She Only Has a Small Scar
When I was a medical student on my surgery rotation, I was working a shift with the trauma team. I’m observing a simple repair surgery when my trauma pager goes off.
I run into the trauma bay and a young gentleman is brought in on a stretcher with the lower half of his body covered in blood, but he’s awake and coherent.
He’s screaming and had been shot 15 times, all below the belt, and one shot had gone straight through his scrotum. We’re doing an evaluation when a code is called in the next pod over.
Turns out it’s the patient who was brought in with our current patient. Several of us run from patient one and into the next pod to see a woman lying on a stretcher receiving CPR.
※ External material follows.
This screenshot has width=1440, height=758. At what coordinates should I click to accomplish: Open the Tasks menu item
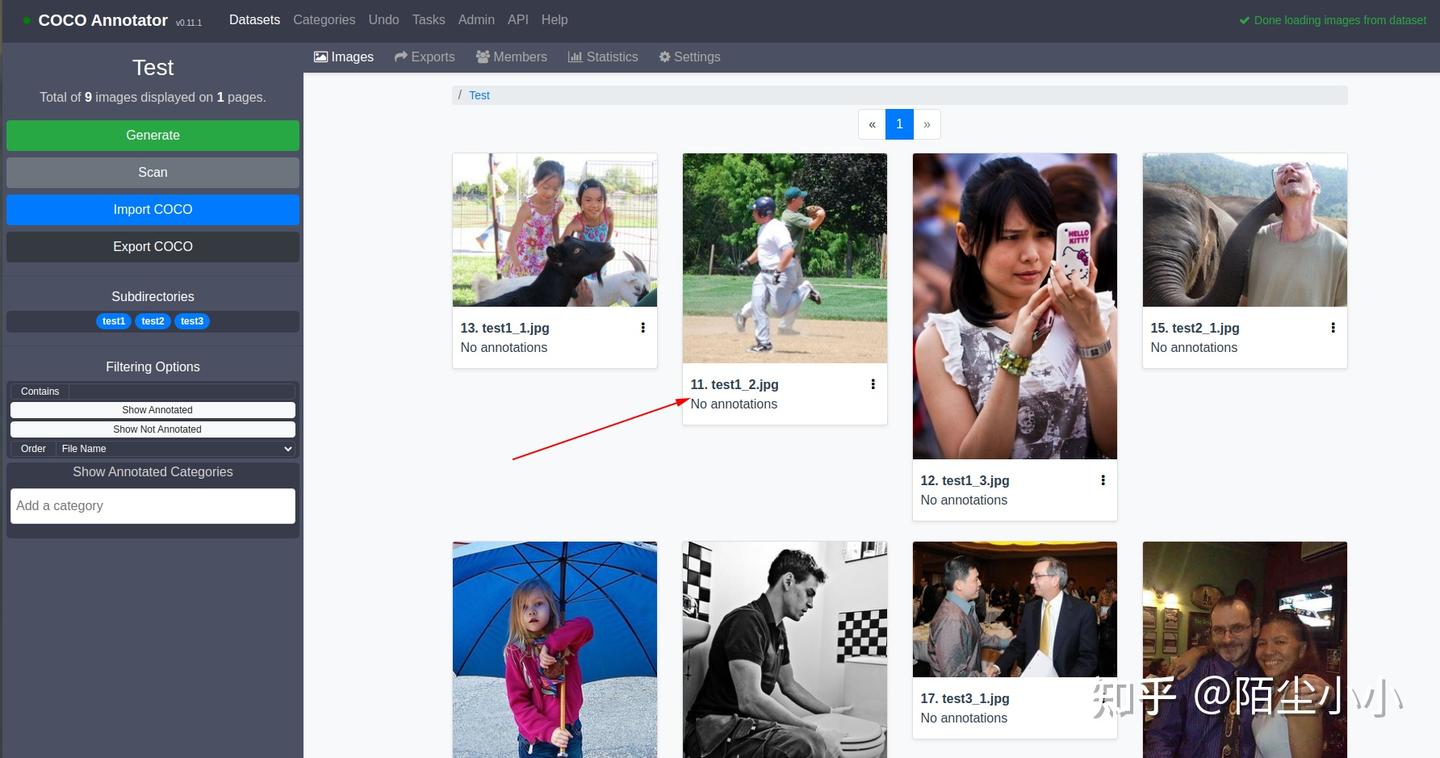point(428,20)

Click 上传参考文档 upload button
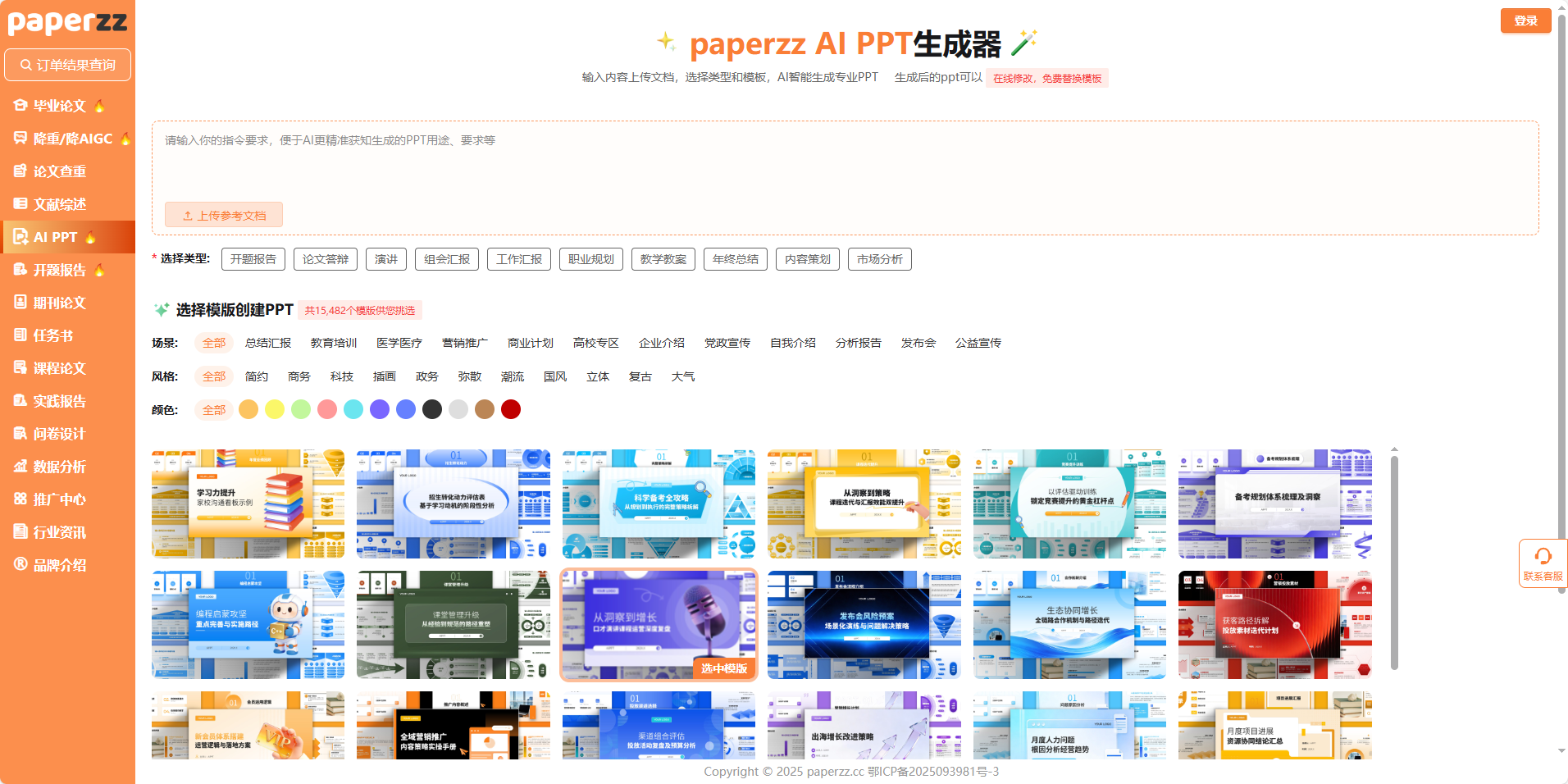pos(224,215)
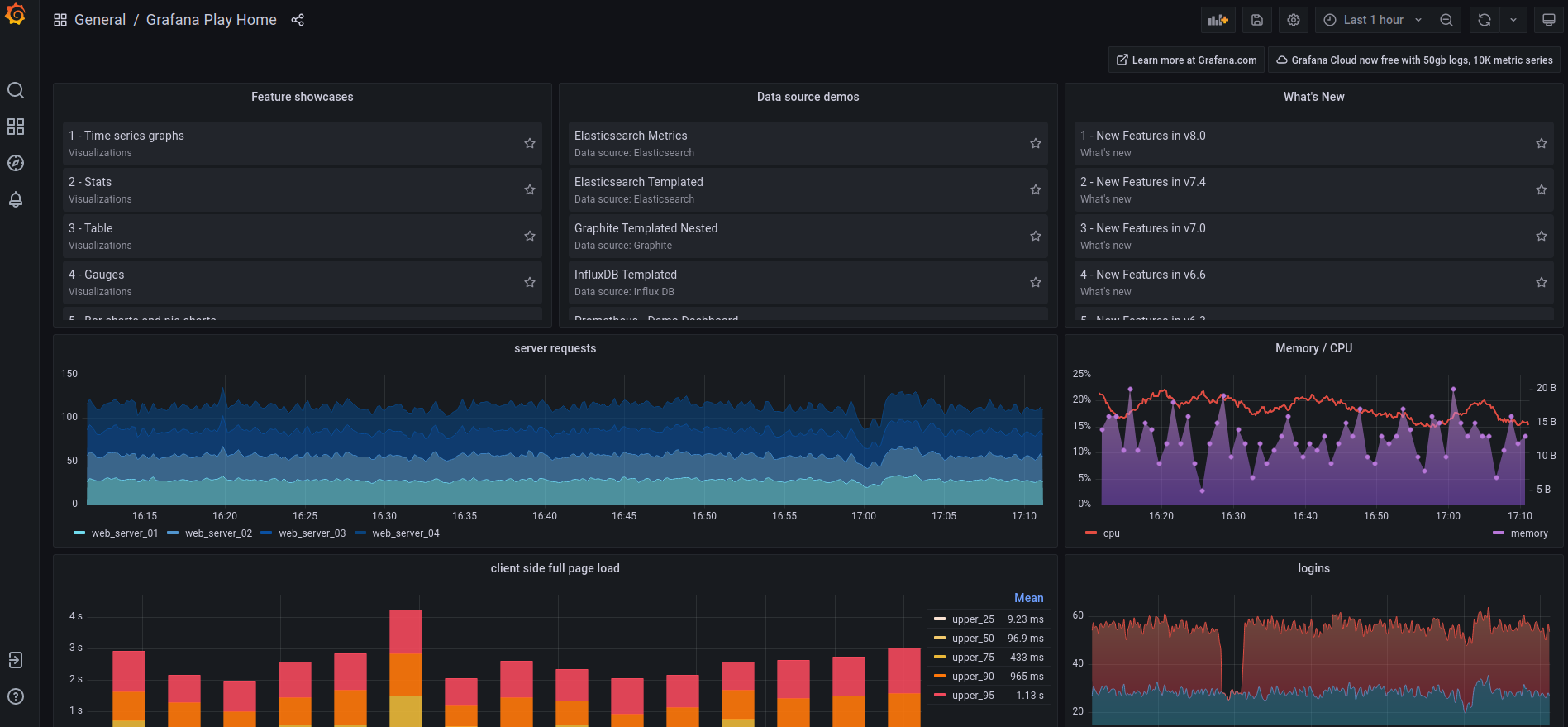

We roll the patient on her side to get her clothes off and notice she’s bleeding out of her back. There is a tiny exit wound and we piece together it’s a ricochet from our previous patient.
We take her to the trauma bay to perform the primary surgery. She’s not breathing and has no pulse. We intubate and find the entry point in the center of her chest.
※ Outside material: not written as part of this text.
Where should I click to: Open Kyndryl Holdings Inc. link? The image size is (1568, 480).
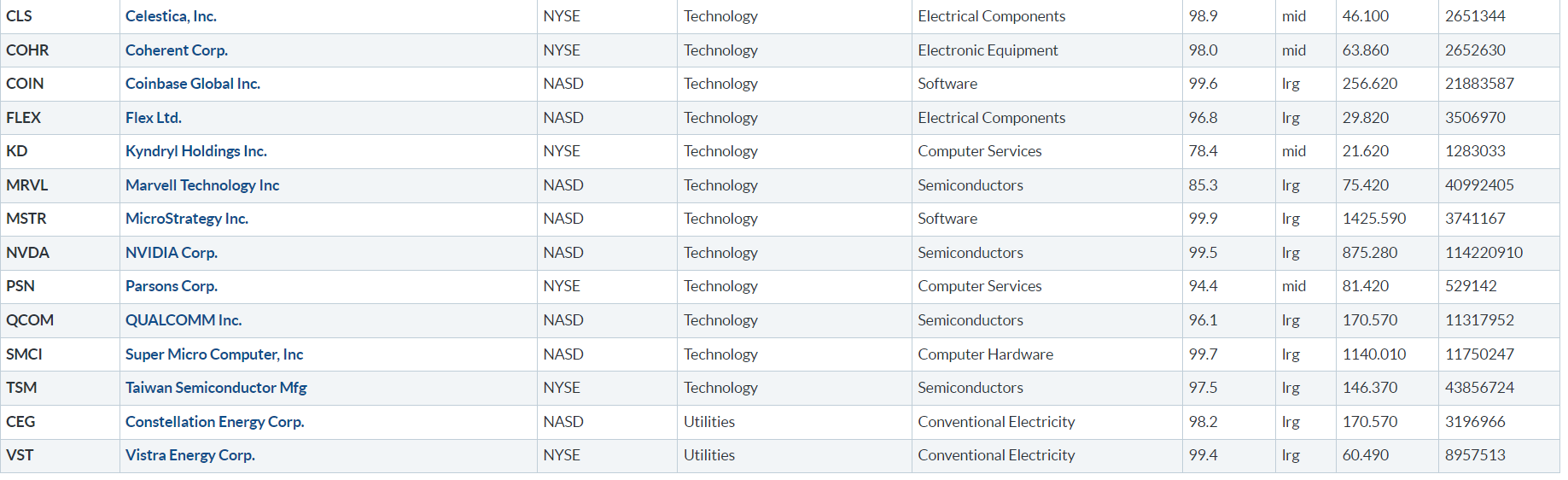coord(195,151)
Ultrasound confirms a hemothorax and we get a chest tube in place. Instantly there are two liters of blood gushing onto the floor. The resident I’m with immediately takes a scalpel and makes an incision, then they clip the sternum in half.
This woman’s chest is now completely open and we can see the heart, and the clean entry and exit wound. All of the blood and fluids we were pushing was just draining right out of her heart and into her chest.
We’re running her to an OR, when I notice she’s bleeding from every single opening in her body. Her body had used all its clotting agents.
The blood still flows but she can’t go for surgery under this duress. We transfer her to intensive care and monitor her for three weeks.
She can’t talk or move, and the family is having conversations about life support. I find out she was discharged as a quadriplegic and the future is bleak.
The real twist happens six months later. I was working a shift in intensive care and bring up this patient to my attending.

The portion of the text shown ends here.